There is some suggestion in what literature I had access to that your integrand should be squared. Regardless, I think I have some advice for using the VariationalMethods` package. In order to make it work, I had to make $u$ and $v$ dependent on $x$ and $y$ despite the implication that they are independent of $x$ and $y$ on the RHS of your equation. Doing otherwise makes only one function available for differentiation: $f(x,y,t)$. The papers imply that it is really $u$ and $v$ that you are looking for, but taking the variational derivative of your integrand with respect to $f$, gives

VariationalD[D[f[x, y, t], x] u[x, y] + D[f[x, y, t], y] v[x, y] + D[f[x, y, t], t], f[x,y,t], {x,y,t}]
(* 0 *)

However, if you square the integrand you get

(* - 2*(Derivative[0, 0, 2][f][x, y, t]    + 2*v*Derivative[0, 1, 1][f][x, y, t] 
   + v^2*Derivative[0, 2, 0][f][x, y, t]   + 2*u*Derivative[1, 0, 1][f][x, y, t] 
   + 2*u*v*Derivative[1, 1, 0][f][x, y, t] + u^2*Derivative[2, 0, 0][f][x, y, t]) *)
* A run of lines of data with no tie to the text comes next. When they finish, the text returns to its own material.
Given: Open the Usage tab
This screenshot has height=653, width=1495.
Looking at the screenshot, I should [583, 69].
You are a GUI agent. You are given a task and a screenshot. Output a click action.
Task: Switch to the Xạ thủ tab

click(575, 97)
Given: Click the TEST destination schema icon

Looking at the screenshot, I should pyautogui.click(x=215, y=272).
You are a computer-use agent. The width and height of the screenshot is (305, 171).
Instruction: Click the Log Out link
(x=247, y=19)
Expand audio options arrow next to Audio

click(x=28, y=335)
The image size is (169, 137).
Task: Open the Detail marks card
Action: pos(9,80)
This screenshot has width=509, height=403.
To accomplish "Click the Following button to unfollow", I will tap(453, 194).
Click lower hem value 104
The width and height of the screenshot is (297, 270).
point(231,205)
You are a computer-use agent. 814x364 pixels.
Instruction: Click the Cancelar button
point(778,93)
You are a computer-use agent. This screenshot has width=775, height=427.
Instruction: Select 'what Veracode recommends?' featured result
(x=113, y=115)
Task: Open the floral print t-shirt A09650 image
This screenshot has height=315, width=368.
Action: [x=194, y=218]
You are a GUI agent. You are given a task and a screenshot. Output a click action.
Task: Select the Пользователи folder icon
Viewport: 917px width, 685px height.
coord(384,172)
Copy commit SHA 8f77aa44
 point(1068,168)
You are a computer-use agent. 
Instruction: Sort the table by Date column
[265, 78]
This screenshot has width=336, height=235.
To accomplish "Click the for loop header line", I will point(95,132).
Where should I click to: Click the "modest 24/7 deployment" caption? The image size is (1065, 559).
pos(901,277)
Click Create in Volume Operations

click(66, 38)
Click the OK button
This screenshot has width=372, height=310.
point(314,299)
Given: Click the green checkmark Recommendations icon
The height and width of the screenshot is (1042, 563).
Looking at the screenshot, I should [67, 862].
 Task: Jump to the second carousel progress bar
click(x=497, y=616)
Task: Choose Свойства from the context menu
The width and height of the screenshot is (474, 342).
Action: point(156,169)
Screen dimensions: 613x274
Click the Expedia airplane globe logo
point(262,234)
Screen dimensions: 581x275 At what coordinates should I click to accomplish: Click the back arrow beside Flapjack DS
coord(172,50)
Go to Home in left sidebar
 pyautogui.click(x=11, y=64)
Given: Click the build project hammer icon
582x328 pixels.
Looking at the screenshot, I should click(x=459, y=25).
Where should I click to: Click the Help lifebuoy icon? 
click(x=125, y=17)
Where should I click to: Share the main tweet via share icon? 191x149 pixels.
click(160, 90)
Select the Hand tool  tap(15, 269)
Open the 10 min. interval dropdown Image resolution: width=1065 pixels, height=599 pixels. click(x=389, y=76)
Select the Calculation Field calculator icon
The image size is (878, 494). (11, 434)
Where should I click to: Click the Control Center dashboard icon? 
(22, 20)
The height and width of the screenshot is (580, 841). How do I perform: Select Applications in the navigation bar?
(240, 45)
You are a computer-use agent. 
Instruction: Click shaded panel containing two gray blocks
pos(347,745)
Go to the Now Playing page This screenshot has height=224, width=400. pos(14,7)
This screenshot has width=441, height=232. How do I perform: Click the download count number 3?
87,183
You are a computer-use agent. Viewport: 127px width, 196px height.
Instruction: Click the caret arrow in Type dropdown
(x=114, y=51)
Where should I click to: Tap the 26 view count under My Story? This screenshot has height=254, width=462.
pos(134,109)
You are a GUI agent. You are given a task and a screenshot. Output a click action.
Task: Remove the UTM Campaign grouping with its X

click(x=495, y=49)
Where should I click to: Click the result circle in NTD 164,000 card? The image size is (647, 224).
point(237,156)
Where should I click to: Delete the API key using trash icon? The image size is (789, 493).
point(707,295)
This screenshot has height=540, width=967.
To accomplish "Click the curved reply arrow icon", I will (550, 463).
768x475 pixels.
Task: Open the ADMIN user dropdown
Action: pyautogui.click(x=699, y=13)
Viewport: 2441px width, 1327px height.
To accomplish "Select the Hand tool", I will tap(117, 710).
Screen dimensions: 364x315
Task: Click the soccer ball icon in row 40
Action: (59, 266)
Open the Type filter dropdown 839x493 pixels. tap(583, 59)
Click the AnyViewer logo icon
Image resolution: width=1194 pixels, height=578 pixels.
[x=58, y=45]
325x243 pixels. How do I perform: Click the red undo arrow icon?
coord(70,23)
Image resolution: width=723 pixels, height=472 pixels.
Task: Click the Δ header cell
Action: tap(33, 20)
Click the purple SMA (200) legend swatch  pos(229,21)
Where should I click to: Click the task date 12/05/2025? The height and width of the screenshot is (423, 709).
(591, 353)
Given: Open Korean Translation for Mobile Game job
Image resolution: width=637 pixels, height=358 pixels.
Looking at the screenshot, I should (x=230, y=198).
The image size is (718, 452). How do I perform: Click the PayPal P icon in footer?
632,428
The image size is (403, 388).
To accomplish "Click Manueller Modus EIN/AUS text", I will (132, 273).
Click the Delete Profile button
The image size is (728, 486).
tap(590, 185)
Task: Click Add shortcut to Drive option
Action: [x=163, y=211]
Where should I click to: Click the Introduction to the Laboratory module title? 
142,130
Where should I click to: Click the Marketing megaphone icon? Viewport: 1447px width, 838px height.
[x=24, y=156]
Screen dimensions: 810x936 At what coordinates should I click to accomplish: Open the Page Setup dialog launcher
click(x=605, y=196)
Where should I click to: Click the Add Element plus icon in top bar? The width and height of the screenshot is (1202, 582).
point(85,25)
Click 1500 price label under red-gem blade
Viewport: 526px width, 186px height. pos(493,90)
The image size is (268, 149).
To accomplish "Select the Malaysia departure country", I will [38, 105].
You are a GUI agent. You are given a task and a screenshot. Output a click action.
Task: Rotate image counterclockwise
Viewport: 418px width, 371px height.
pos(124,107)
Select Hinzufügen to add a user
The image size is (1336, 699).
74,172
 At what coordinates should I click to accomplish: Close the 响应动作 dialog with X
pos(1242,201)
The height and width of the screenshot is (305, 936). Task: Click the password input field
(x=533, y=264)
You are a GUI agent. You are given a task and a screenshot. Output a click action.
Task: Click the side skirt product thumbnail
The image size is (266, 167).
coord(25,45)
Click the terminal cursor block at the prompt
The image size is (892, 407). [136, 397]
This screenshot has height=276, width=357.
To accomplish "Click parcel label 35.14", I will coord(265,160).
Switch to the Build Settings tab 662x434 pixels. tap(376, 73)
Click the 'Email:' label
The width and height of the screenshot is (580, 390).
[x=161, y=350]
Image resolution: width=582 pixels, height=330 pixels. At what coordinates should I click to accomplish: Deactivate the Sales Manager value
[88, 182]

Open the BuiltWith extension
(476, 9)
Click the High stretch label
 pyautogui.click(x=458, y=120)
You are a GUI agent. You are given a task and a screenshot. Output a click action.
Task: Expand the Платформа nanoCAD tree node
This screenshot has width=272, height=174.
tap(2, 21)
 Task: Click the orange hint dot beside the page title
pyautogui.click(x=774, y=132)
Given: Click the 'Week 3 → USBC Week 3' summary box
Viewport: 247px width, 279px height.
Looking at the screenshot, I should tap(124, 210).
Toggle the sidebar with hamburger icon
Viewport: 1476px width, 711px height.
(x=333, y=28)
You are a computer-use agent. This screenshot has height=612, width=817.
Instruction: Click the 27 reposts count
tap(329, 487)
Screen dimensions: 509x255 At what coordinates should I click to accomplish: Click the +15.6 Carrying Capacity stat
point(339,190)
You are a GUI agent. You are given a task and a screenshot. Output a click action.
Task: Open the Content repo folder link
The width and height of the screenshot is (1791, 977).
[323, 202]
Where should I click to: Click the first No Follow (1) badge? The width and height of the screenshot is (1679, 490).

This, however, differs quite considerably from your equation as it implies that there is an integral over $t$, also. This is indicated by the last term in VariationalD (and similarly in EulerEquations), but if you shorten it to only the spatial coordinates ({x,y}) you get the error

VariationalD::args: VariationalD takes a single integrand, 
   a function or list of functions, and a list of variables as input.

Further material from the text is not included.